25 thoughts on “handmade Greek onion pie

  1. Ok, I’m going to try this on the weekend. Though I’m gonna cheat with store bought phyllo – but I’m pretty sure that it’ll still be impressive. It made my mouth water as I read through! And Im glad Im not the only one that saves onion skin and veggie ends for stock. I through them in with chicken carcasses for good chicken stock.

    • Good luck – I hope you enjoy it! I love my stock bag… I have heard of having two, one French style (just onion, carrot, and celery scraps), and one Italian style (with eggplant, zucchini, various herbs, etc also) but I just throw everything in together.

    • I was just in Xanthi on Saturday! We had coffee at Kipos – my first time having coffee there, and we just loved it! Xanthi is such a fun city. I didn’t know about the walnuts/tomatoes version – that sounds really good – thanks for sharing that, I may make that this summer when tomatoes actually taste like tomatoes!

  2. Boy, does that look delicious! In my youth I worked in a catering business run by an American woman married to a Greek. We made some of the traditional Greek dishes, including spanikopita. We used store-bought phyllo, though. There wasn’t time to roll it ourselves. My favorite Greek dish she made was a soup of chicken broth/rice flavored with lemon. Do you make it? It was the cure for every bad cold–so yummy!

    I am so impressed by how well you eat and how well you stockpile on such a tight budget.

    • yes, I do sometimes make that soup, if we’re thinking of the same one – avgolemono, where an egg is slowly whisked into the broth. It is very ‘strengthening’! We had a really rough winter and we ate a lot of soup to try to beat the colds/coughs/sore throats! Thank you for your comment🙂

  3. Pingback: the pie trio, part 1: leek and cheese pie | homeingreece

    • there are a number of kinds of phyllo – probably more than 10! The most common kinds are sfoliata (very buttery and puffy), kroustas (thin and papery), horiatiko / village (medium thickness and not too buttery), kourou (thick), and Vyritou [Beirut] (extraordinarily thin, like tissue paper). (I think kourou and sfoliata may technically be ‘dough’ and not ‘phyllo dough’ though.) Village style is the ‘standard’ phyllo that works for pretty much any Greek pie, but is too thick for delicate desserts.

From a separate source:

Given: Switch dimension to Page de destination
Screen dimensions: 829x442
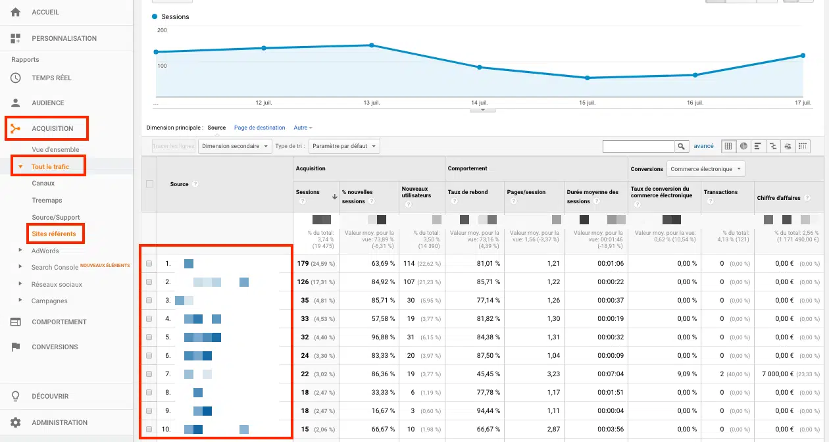Looking at the screenshot, I should pyautogui.click(x=259, y=128).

For those you’d want kroustas or Vyritou. Any of them can be made by hand or by machine but ‘village style’ should really be made by hand to qualify for the name!

  4. Just come back from a week by the Corinthian Gulf and had last night an onion pie. I’d wanted to try the herbage pie, but it wasn’t on. The onion pie offered instead was delicious and the pastry was just as you describe, except smooth and matt on top and much thicker than my previous experience of thin wafery phyllo. I shall try your recipe this week. Thank you!